I don't know where the law stands on converting Iplayer content to Iphone, but the downloading of bittorrents is not a criminal act. AIUI, you'll be breaking a civil law but if you're just watching on the train and not flogging the copy on then it's fine.

Even if it was a criminal act to convert Iplayer content to Iphone, it took Mark Thompson the best part of a week to speak up about the Ross/Brand nonsense so by the time he gets round to your Iphone, the man's pointless in society will have increased ten-fold.


----------



## TCM2007 (Dec 25, 2006)

dvdfever said:


> I don't know where the law stands on converting Iplayer content to Iphone, but the downloading of bittorrents is not a criminal act. AIUI, you'll be breaking a civil law but if you're just watching on the train and not flogging the copy on then it's fine.
> 
> Even if it was a criminal act to convert Iplayer content to Iphone, it took Mark Thompson the best part of a week to speak up about the Ross/Brand nonsense so by the time he gets round to your Iphone, the man's pointless in society will have increased ten-fold.

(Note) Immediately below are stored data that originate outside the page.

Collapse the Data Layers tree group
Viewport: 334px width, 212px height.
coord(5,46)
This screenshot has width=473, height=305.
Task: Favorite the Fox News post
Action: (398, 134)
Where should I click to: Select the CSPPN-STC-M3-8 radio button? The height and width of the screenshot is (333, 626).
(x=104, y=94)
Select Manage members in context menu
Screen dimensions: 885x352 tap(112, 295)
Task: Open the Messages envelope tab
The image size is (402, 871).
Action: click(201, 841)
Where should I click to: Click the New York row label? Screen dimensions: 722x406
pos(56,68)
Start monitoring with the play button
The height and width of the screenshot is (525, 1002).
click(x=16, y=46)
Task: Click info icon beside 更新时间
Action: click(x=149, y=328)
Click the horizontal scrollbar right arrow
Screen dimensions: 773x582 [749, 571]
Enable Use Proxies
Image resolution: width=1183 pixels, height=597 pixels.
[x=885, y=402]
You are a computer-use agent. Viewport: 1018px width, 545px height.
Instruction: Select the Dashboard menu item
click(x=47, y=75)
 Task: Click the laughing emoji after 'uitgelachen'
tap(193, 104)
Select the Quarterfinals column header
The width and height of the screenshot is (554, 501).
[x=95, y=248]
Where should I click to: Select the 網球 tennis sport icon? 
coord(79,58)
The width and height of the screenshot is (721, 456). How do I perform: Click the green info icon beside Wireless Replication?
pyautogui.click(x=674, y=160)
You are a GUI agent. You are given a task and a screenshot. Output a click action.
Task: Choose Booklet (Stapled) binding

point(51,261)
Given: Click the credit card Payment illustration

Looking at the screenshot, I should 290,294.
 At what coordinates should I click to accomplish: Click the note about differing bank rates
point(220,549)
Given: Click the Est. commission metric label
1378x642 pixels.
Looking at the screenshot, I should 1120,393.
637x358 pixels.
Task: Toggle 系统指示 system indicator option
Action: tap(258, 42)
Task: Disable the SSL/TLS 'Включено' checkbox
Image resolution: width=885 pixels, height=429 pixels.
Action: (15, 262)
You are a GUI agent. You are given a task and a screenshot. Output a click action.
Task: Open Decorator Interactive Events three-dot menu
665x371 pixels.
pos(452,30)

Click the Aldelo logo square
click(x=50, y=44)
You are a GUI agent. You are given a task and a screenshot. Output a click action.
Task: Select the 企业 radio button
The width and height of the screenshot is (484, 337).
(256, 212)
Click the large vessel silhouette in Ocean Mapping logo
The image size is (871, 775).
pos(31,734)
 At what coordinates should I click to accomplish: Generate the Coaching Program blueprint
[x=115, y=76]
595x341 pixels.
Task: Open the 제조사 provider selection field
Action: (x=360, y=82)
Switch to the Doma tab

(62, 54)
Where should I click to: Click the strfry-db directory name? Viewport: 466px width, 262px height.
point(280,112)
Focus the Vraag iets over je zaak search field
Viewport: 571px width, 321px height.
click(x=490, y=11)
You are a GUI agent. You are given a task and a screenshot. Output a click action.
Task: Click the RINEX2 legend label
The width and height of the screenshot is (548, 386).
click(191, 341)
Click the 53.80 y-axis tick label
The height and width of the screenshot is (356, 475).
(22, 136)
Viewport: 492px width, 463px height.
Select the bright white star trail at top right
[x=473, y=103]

It's certainly a breach of copyright (a civil offence as you say, unless you sell it on.) That doesn't make it "fine" though, although in practice the BBC seems unlikely to sue a license fee payer over what could be construed by a good lawyer as a time shift, and therefore legal.

It would however have involved circumventing the DRM, which is probably a criminal offence (not yet proven in court though).


----------



## cwaring (Feb 12, 2002)

dvdfever said:


> I don't know where the law stands on converting Iplayer content to Iphone...


Which you don't _have_ to do now anyway 
http://www.bbc.co.uk/blogs/bbcinternet/2008/03/bbc_iplayer_on_iphone_behind_t.html



dvdfever said:


> ... it took Mark Thompson the best part of a week to speak up about the Ross/Brand nonsense so by the time he gets round to your Iphone,....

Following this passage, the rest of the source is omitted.